Posted on 07/03/2016 5:40:35 AM PDT by vannrox

As a species, humans tend to behave as a herd, following one another in opinion and action — whether or not the consequences for doing so are dire. Of course, politicians and others holding seats of power, fully cognizant of the opportunities provided by this herd mentality, deftly manipulate the masses — particularly through public polls during the lead-up to presidential elections.

Most everyone comprehends how bias-infused political polling can be; however, the extent such polls play in the outcome of elections — and, conversely, how their artfully constructed questions and population samples often miss the mark — makes polling an essentially needless, if not dangerous, facet of the American electoral season.

Polls, to put it plainly, are propaganda — and have been for decades — but one particular election handily evidences this, and offers chilling insight into this year’s presidential race: the 1980 election between incumbent President Jimmy Carter and challenger Ronald Reagan.

Polls, for months, predicted either Carter’s win or declared the race anyone’s guess; but when Reagan managed a landslide victory — veritably crushing his opponent — politicians and the public, alike, revisited polls to parse out how pollsters managed such skewed and inaccurate forecasts.

“For weeks before the presidential election, the gurus of public opinion polling were nearly unanimous in their findings,” wrote John F. Stacks for TIME in April 1980. “In survey after survey, they agreed that the coming choice between President Jimmy Carter and challenger Ronald Reagan was ‘too close to call.’ A few points at most, they said, separated the two major contenders.

“But when the votes were counted, the former California Governor had defeated Carter by a margin of 51% to 41% in the popular vote — a rout for a U.S. presidential race. In the electoral college, the Reagan victory was a 10-to-1 avalanche that left the President holding only six states and the District of Columbia.” In countless analyses of Carter’s staggering defeat in the face of opinion polling, several issues emerged just as relevant now as they were at the beginning of the 80s.

Noting that in the 30 years prior to the 1980 discrepancy, election results had largely concurred with pre-election polling, Stacks explained, the “spreading use of polls by the press and television has an important, if unmeasurable, effect on how voters perceive the candidates and the campaign, creating a kind of synergistic effect: the more a candidate rises in the polls, the more voters seem to take him seriously.”

Déjà vu, much?

Add the Internet’s undeniably critical role to the press and TV Stacks describes, when examining Donald Trump’s astronomically successful, albeit darkly negative, campaign — which had, at first, been taken less seriously than if Donald Duck had announced joining the race — and the demonstrative importance of polling in elections becomes markedly clear.
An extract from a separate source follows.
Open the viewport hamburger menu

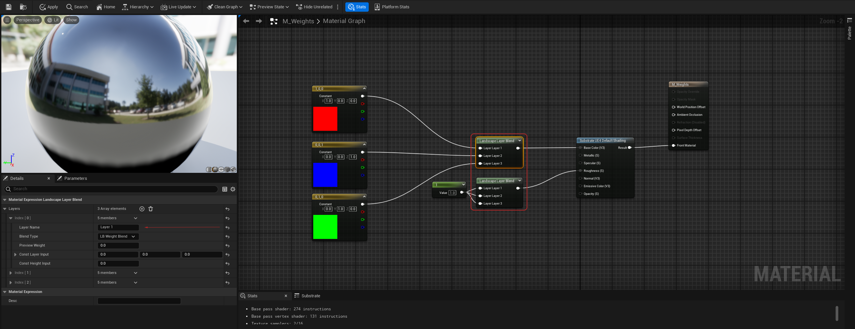7,20
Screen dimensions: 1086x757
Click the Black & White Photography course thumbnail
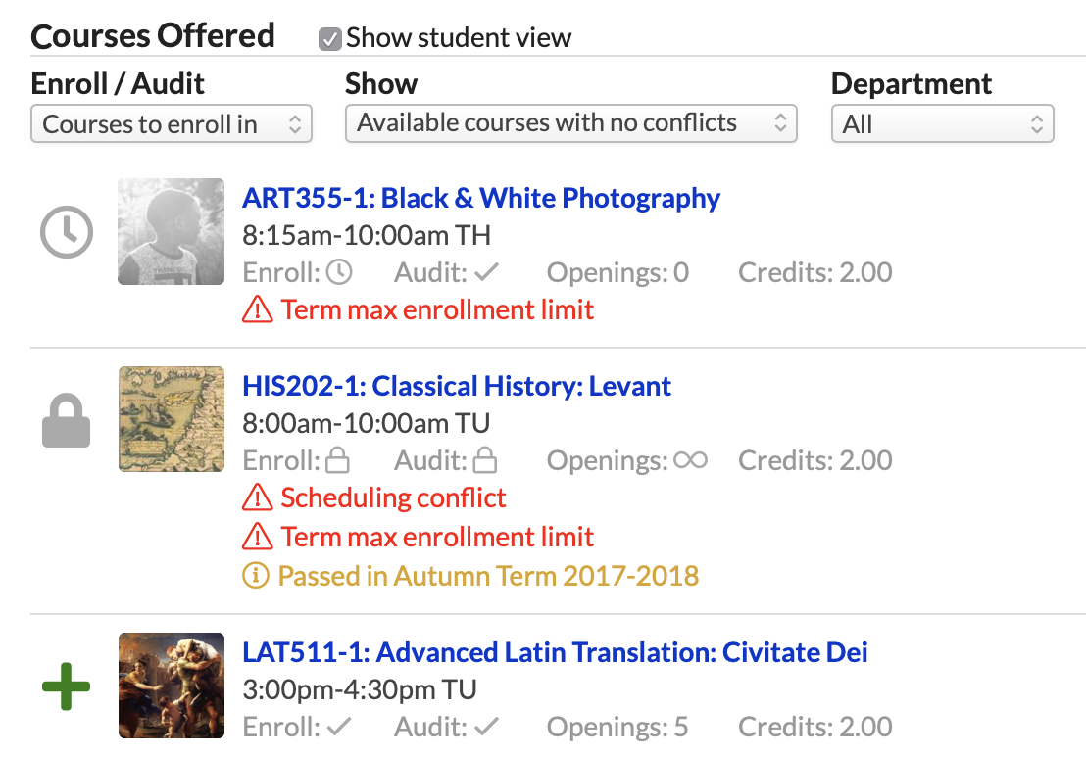[x=172, y=232]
But even further, a parallel drawn by Victor Davis Hanson for Real Clear Politics between the 1980 and 2012 elections more closely - if not uncannily - relates to this year’s dogfight for the White House. Using the examples of Carter’s highly contentious economic policies and the Iran hostage crisis as a backdrop, Hanson noted, with emphasis added:

“Without a record to defend, Carter instead pounded Reagan as too ill-informed and too dangerous to be president.” If you’ve even set foot in the United States over the past few months, that statement sounds like strategy ripped straight from the Hillary Clinton campaign playbook in its no holds barred assault on the character of the erratic demagogue, Trump.

Notably, in Carter’s case, that strategy cum character assassination — all comments on validity aside — didn’t exactly work out so well.

Hanson also aptly surmised Reagan’s bevy of gaffes — ordinarily the cause of a candidate’s downfall — were a moot point in conjunction with tepid support for Carter in the national vote. In fact, describing the incumbent’s support base as “divided and indifferent” certainly echoes the country’s ambivalence to Hillary Clinton’s scandal-plagued campaign — not to mention widespread rumors of electoral fraud, proven media complicity, and multiple ongoing criminal and corruption investigations.

Even recent opinion polls seem to mimic the period prior to the 1980 election, both in inexplicable public support for Clinton — how many of you have met actual Hillary fans? — and in discrepancies surrounding what her actual lead might be.

Consider polling numbers from the last few weeks, alone. Voters’ preference for either Clinton or Trump diverged so sharply depending on which outlet performed the survey, it appeared the answers might as well have been pulled from thin air.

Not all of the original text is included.